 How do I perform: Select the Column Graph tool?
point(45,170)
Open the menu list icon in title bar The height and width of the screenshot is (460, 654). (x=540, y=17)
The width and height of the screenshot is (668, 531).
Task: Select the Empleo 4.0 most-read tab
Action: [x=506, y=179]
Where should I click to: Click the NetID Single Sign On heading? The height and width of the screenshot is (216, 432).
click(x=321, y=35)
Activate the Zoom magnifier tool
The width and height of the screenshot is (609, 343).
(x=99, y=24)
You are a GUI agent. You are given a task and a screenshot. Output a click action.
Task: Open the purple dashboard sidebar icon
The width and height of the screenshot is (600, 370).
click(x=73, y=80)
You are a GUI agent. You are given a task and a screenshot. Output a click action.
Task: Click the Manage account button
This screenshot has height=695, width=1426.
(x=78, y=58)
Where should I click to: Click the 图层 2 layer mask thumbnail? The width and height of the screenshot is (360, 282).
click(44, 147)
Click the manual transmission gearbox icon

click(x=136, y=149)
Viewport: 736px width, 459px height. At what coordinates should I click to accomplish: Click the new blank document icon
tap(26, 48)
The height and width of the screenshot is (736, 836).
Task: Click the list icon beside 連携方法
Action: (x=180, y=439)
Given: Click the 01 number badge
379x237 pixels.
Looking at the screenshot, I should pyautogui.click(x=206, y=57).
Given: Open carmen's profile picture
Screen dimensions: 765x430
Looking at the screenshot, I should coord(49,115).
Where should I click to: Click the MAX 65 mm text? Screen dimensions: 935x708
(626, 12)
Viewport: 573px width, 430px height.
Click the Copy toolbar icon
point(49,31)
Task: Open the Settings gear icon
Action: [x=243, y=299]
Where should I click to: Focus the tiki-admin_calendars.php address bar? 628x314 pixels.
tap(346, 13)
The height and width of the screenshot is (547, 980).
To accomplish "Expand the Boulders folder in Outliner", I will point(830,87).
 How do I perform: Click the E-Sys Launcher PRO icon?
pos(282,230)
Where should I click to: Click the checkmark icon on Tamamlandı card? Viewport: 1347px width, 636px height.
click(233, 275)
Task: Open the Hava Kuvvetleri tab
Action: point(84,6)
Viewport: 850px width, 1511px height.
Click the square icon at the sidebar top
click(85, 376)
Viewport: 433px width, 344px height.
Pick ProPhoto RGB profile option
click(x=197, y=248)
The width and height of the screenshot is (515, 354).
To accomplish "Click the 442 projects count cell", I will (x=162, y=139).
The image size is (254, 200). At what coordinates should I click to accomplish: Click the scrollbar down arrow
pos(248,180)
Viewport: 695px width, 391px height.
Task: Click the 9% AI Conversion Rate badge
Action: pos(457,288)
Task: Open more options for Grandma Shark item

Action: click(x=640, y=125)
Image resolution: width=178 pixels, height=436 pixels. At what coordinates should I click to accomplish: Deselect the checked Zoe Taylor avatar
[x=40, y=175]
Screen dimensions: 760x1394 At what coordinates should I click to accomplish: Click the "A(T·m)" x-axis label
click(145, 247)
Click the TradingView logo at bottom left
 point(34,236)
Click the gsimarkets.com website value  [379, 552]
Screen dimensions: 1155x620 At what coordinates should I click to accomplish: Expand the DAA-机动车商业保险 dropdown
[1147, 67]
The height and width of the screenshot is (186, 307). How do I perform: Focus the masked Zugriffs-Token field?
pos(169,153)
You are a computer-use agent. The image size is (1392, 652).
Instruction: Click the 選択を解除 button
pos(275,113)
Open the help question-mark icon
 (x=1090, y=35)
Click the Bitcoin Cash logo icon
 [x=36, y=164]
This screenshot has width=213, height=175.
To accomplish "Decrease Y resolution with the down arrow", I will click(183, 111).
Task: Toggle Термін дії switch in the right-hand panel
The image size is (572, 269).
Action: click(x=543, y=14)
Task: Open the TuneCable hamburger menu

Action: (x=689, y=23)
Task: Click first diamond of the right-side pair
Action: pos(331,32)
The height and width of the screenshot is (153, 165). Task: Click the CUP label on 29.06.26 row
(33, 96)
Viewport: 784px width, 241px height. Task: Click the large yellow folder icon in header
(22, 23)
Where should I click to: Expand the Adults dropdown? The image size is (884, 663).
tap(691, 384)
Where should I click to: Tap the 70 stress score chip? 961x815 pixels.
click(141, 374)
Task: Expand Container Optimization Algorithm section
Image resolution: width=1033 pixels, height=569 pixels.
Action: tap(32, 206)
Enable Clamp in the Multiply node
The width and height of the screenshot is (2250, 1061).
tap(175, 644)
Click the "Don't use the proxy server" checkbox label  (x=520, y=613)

________________

## Your objective
The records above must be retyped in full, exactly.

## Task response
 How do I perform: Select the Column Graph tool?
point(45,170)
Open the menu list icon in title bar The height and width of the screenshot is (460, 654). (x=540, y=17)
The width and height of the screenshot is (668, 531).
Task: Select the Empleo 4.0 most-read tab
Action: [x=506, y=179]
Where should I click to: Click the NetID Single Sign On heading? The height and width of the screenshot is (216, 432).
click(x=321, y=35)
Activate the Zoom magnifier tool
The width and height of the screenshot is (609, 343).
(x=99, y=24)
You are a GUI agent. You are given a task and a screenshot. Output a click action.
Task: Open the purple dashboard sidebar icon
The width and height of the screenshot is (600, 370).
click(x=73, y=80)
You are a GUI agent. You are given a task and a screenshot. Output a click action.
Task: Click the Manage account button
This screenshot has height=695, width=1426.
(x=78, y=58)
Where should I click to: Click the 图层 2 layer mask thumbnail? The width and height of the screenshot is (360, 282).
click(44, 147)
Click the manual transmission gearbox icon

click(x=136, y=149)
Viewport: 736px width, 459px height. At what coordinates should I click to accomplish: Click the new blank document icon
tap(26, 48)
The height and width of the screenshot is (736, 836).
Task: Click the list icon beside 連携方法
Action: (x=180, y=439)
Given: Click the 01 number badge
379x237 pixels.
Looking at the screenshot, I should pyautogui.click(x=206, y=57).
Given: Open carmen's profile picture
Screen dimensions: 765x430
Looking at the screenshot, I should coord(49,115).
Where should I click to: Click the MAX 65 mm text? Screen dimensions: 935x708
(626, 12)
Viewport: 573px width, 430px height.
Click the Copy toolbar icon
point(49,31)
Task: Open the Settings gear icon
Action: [x=243, y=299]
Where should I click to: Focus the tiki-admin_calendars.php address bar? 628x314 pixels.
tap(346, 13)
The height and width of the screenshot is (547, 980).
To accomplish "Expand the Boulders folder in Outliner", I will point(830,87).
 How do I perform: Click the E-Sys Launcher PRO icon?
pos(282,230)
Where should I click to: Click the checkmark icon on Tamamlandı card? Viewport: 1347px width, 636px height.
click(233, 275)
Task: Open the Hava Kuvvetleri tab
Action: point(84,6)
Viewport: 850px width, 1511px height.
Click the square icon at the sidebar top
click(85, 376)
Viewport: 433px width, 344px height.
Pick ProPhoto RGB profile option
click(x=197, y=248)
The width and height of the screenshot is (515, 354).
To accomplish "Click the 442 projects count cell", I will (x=162, y=139).
The image size is (254, 200). At what coordinates should I click to accomplish: Click the scrollbar down arrow
pos(248,180)
Viewport: 695px width, 391px height.
Task: Click the 9% AI Conversion Rate badge
Action: pos(457,288)
Task: Open more options for Grandma Shark item

Action: click(x=640, y=125)
Image resolution: width=178 pixels, height=436 pixels. At what coordinates should I click to accomplish: Deselect the checked Zoe Taylor avatar
[x=40, y=175]
Screen dimensions: 760x1394 At what coordinates should I click to accomplish: Click the "A(T·m)" x-axis label
click(145, 247)
Click the TradingView logo at bottom left
 point(34,236)
Click the gsimarkets.com website value  [379, 552]
Screen dimensions: 1155x620 At what coordinates should I click to accomplish: Expand the DAA-机动车商业保险 dropdown
[1147, 67]
The height and width of the screenshot is (186, 307). How do I perform: Focus the masked Zugriffs-Token field?
pos(169,153)
You are a computer-use agent. The image size is (1392, 652).
Instruction: Click the 選択を解除 button
pos(275,113)
Open the help question-mark icon
 (x=1090, y=35)
Click the Bitcoin Cash logo icon
 [x=36, y=164]
This screenshot has width=213, height=175.
To accomplish "Decrease Y resolution with the down arrow", I will click(183, 111).
Task: Toggle Термін дії switch in the right-hand panel
The image size is (572, 269).
Action: click(x=543, y=14)
Task: Open the TuneCable hamburger menu

Action: (x=689, y=23)
Task: Click first diamond of the right-side pair
Action: pos(331,32)
The height and width of the screenshot is (153, 165). Task: Click the CUP label on 29.06.26 row
(33, 96)
Viewport: 784px width, 241px height. Task: Click the large yellow folder icon in header
(22, 23)
Where should I click to: Expand the Adults dropdown? The image size is (884, 663).
tap(691, 384)
Where should I click to: Tap the 70 stress score chip? 961x815 pixels.
click(141, 374)
Task: Expand Container Optimization Algorithm section
Image resolution: width=1033 pixels, height=569 pixels.
Action: tap(32, 206)
Enable Clamp in the Multiply node
The width and height of the screenshot is (2250, 1061).
tap(175, 644)
Click the "Don't use the proxy server" checkbox label  (x=520, y=613)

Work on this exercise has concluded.